Background: Artificial intelligence (AI) is increasingly integrated into clinical workflows. The performance of AI in production can diverge from initial evaluations. Postdeployment monitoring (PDM) remains a challenging ingredient of ongoing quality assurance once AI is deployed in clinical production.

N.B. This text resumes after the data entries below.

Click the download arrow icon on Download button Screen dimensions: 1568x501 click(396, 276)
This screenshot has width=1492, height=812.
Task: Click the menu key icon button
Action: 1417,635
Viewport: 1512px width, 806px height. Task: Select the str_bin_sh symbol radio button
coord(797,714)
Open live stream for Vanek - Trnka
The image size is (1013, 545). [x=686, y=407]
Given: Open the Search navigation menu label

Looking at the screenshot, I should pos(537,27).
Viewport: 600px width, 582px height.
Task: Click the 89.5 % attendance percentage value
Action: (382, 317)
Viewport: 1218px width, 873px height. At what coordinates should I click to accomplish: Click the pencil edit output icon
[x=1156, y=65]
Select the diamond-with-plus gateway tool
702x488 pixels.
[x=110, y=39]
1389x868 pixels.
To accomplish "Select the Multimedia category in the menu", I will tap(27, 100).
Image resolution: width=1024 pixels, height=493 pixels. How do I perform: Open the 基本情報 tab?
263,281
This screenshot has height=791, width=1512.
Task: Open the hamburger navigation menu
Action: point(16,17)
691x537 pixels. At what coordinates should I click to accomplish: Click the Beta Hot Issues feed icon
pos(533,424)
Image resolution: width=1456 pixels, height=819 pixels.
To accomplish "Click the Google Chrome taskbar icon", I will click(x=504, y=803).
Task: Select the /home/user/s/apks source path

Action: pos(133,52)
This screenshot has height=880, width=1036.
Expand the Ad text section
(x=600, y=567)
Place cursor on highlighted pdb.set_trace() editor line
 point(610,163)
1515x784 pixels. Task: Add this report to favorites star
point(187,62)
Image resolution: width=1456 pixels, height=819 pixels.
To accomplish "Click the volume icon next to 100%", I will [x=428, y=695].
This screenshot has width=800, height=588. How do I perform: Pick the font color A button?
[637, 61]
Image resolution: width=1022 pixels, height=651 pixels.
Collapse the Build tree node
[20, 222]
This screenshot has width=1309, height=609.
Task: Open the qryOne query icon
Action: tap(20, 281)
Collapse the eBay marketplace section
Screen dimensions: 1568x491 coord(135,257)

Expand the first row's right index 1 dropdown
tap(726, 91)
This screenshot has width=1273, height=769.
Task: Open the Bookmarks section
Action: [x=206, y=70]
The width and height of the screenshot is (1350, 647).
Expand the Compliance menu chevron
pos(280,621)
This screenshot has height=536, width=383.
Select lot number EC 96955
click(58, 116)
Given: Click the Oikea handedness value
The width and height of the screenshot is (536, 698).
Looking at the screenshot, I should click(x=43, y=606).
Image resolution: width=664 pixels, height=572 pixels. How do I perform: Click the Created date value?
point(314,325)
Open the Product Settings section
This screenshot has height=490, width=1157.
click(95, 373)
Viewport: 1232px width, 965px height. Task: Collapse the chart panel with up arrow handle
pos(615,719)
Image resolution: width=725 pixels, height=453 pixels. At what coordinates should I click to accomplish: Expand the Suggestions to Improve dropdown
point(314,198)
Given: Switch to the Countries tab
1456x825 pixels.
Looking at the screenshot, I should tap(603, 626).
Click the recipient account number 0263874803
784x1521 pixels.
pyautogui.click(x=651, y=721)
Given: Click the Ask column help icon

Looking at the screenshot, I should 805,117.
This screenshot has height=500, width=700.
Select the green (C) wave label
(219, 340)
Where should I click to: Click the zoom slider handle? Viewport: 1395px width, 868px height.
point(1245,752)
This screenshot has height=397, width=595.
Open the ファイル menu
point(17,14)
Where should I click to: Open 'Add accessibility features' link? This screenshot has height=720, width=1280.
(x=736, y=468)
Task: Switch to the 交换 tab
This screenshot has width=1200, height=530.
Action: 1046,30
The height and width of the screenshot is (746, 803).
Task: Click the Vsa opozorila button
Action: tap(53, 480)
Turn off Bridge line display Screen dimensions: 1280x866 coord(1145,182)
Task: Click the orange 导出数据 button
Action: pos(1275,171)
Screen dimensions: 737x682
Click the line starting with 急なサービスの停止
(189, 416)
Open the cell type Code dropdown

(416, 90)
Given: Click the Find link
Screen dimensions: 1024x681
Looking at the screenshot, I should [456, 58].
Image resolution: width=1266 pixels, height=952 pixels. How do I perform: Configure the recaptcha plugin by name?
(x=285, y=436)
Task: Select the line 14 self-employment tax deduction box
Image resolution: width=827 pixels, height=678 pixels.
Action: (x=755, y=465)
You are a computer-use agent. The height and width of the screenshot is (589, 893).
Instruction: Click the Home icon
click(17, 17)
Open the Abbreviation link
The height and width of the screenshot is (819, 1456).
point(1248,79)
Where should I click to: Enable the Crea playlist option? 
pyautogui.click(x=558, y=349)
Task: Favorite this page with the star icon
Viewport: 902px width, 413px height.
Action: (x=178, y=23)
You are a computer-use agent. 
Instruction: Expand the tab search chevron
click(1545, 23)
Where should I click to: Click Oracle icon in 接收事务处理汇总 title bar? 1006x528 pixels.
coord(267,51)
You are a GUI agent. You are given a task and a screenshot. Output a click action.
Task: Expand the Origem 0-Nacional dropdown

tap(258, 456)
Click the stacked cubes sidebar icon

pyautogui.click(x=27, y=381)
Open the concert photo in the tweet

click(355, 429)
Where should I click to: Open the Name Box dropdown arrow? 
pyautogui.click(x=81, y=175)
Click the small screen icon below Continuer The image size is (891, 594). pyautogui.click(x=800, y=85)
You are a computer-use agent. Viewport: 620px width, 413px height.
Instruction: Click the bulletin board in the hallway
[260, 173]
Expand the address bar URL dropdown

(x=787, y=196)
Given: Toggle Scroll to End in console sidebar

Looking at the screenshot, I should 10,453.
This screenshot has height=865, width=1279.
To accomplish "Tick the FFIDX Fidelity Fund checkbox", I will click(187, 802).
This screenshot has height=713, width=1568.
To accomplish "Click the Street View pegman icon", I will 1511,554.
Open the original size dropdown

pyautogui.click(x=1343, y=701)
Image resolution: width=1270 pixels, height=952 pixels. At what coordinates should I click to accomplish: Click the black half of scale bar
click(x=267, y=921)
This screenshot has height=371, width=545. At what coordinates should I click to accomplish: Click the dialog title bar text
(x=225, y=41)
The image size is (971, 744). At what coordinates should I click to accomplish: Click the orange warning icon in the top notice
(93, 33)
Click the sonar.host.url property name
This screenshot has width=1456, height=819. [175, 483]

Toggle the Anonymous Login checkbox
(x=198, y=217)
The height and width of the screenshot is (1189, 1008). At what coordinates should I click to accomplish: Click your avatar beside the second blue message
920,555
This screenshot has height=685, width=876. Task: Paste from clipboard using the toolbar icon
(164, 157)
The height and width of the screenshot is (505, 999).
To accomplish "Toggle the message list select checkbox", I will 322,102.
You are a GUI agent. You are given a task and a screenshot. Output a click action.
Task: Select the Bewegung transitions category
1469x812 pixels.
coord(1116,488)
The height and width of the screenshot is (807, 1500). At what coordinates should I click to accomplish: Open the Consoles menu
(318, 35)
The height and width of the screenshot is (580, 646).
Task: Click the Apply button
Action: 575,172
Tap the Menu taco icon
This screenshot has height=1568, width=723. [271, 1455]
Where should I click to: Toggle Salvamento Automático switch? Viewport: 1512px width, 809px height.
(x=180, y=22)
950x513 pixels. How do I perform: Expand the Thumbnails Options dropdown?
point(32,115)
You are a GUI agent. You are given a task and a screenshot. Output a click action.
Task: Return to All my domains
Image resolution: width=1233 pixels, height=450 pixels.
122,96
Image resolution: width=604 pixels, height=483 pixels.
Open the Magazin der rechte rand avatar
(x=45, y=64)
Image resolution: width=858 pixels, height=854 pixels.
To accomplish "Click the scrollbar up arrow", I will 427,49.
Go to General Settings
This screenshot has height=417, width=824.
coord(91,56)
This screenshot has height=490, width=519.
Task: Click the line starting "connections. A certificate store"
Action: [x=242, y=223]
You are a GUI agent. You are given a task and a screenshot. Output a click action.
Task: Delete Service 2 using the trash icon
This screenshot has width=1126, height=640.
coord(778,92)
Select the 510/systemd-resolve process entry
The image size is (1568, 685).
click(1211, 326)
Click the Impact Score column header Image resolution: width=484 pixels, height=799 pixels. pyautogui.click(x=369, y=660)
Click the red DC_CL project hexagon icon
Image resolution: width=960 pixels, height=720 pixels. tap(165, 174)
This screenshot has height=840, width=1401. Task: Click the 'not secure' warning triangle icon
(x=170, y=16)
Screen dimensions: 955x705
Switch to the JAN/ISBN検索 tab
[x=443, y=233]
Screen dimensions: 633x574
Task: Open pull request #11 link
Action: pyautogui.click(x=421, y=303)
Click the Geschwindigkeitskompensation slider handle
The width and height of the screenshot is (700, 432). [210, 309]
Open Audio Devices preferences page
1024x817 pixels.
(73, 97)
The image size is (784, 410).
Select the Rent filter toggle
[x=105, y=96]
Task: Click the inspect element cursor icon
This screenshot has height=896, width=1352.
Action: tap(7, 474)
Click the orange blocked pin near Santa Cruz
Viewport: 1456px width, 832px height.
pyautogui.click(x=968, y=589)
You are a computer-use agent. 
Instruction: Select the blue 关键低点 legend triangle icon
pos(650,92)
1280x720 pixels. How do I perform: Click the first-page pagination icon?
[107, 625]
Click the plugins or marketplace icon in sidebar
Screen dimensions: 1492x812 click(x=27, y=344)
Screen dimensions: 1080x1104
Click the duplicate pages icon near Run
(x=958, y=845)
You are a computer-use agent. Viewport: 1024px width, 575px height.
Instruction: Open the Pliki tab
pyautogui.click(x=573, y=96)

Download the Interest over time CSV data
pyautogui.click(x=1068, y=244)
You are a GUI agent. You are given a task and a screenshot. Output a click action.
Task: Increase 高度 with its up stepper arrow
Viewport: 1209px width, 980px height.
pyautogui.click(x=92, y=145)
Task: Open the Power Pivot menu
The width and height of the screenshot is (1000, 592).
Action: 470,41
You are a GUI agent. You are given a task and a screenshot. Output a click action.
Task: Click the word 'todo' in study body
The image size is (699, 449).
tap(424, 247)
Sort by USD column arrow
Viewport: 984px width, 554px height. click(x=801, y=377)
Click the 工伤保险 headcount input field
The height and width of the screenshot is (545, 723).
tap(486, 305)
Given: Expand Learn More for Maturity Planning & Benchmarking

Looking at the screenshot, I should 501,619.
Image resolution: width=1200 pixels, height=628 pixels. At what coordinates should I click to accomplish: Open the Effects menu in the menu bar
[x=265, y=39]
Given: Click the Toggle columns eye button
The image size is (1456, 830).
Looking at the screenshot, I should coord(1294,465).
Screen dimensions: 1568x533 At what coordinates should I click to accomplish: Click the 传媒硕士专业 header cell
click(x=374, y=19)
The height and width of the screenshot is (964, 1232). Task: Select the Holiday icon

Purpose: To develop and evaluate a PDM framework that uses large language models (LLMs) for free-text classification of radiology reports, and human oversight. We demonstrate its application to monitor a commercially vended pulmonary embolism (PE) detection AI (CVPED).

Methods: We retrospectively analyzed 11,999 CT pulmonary angiography studies performed between April 30, 2023, and June 17, 2024. Ground truth was determined by combining LLM-based radiology report classification and the CVPED outputs, with human review of discrepancies. We simulated a daily monitoring framework to track discrepancies between CVPED and the LLM. Drift was defined when discrepancy rate exceeded a fixed 95% confidence interval for 7 consecutive days. The confidence interval and the optimal retrospective assessment period were determined from a stable dataset with consistent performance. We simulated drift by systematically altering CVPED or LLM sensitivity and specificity, and we modeled an approach to detect data shifts. We incorporated a human-in-the-loop selective alerting framework for continuous prospective evaluation and to investigate potential for incremental detection.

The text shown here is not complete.